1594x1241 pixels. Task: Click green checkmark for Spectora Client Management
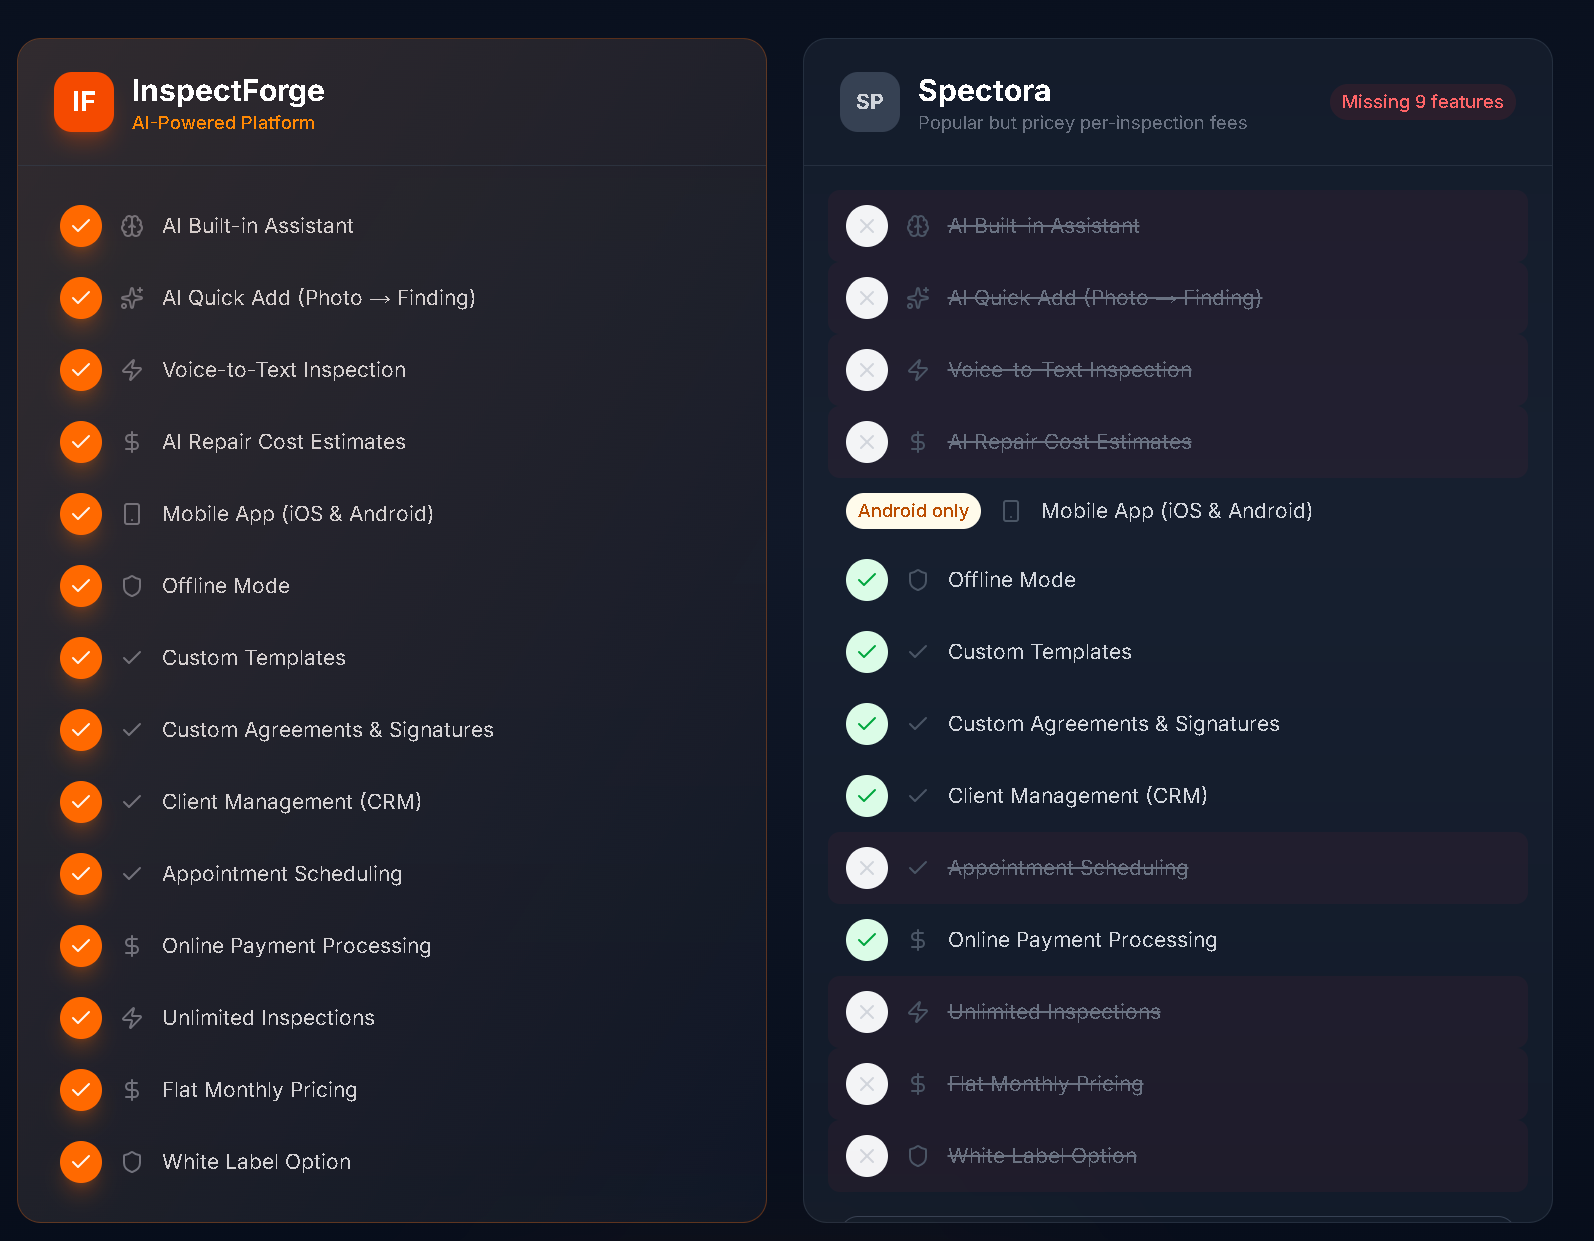[x=867, y=796]
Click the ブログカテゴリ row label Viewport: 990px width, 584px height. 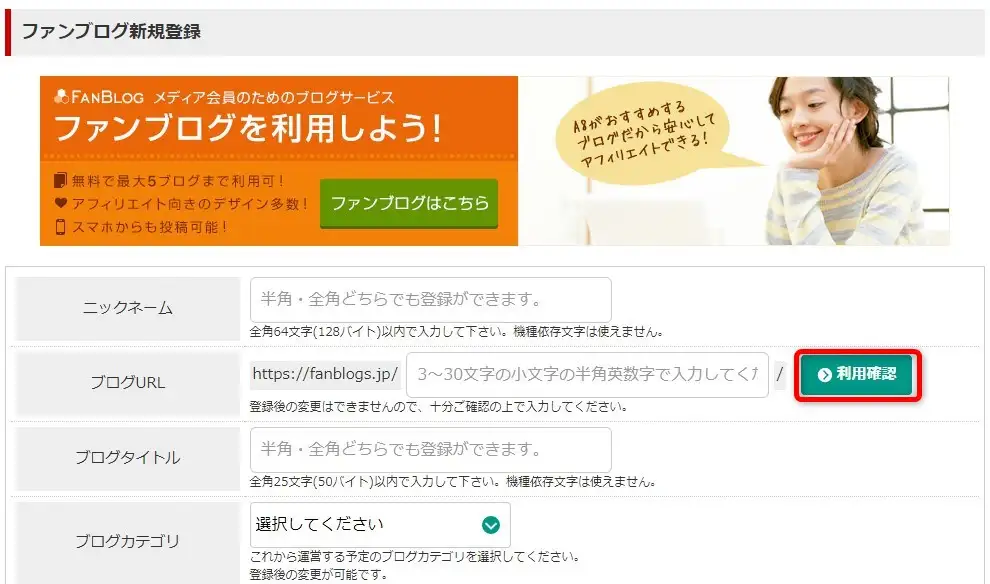128,541
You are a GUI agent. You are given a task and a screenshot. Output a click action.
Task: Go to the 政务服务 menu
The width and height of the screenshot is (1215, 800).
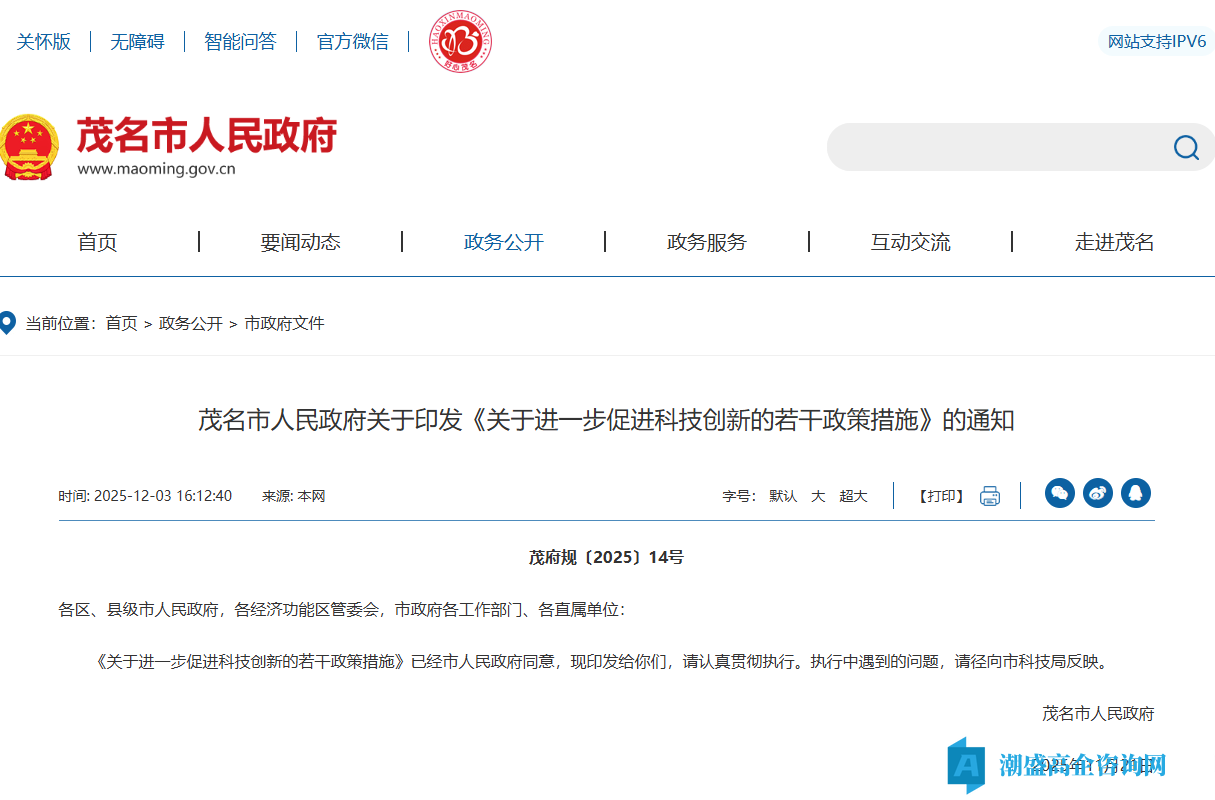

-------------------------

From the line containing "Task: Go to the 政务服务 menu" through the last line of the entries, copy each line exactly and only those, skipping all pictures.

Task: Go to the 政务服务 menu
The width and height of the screenshot is (1215, 800).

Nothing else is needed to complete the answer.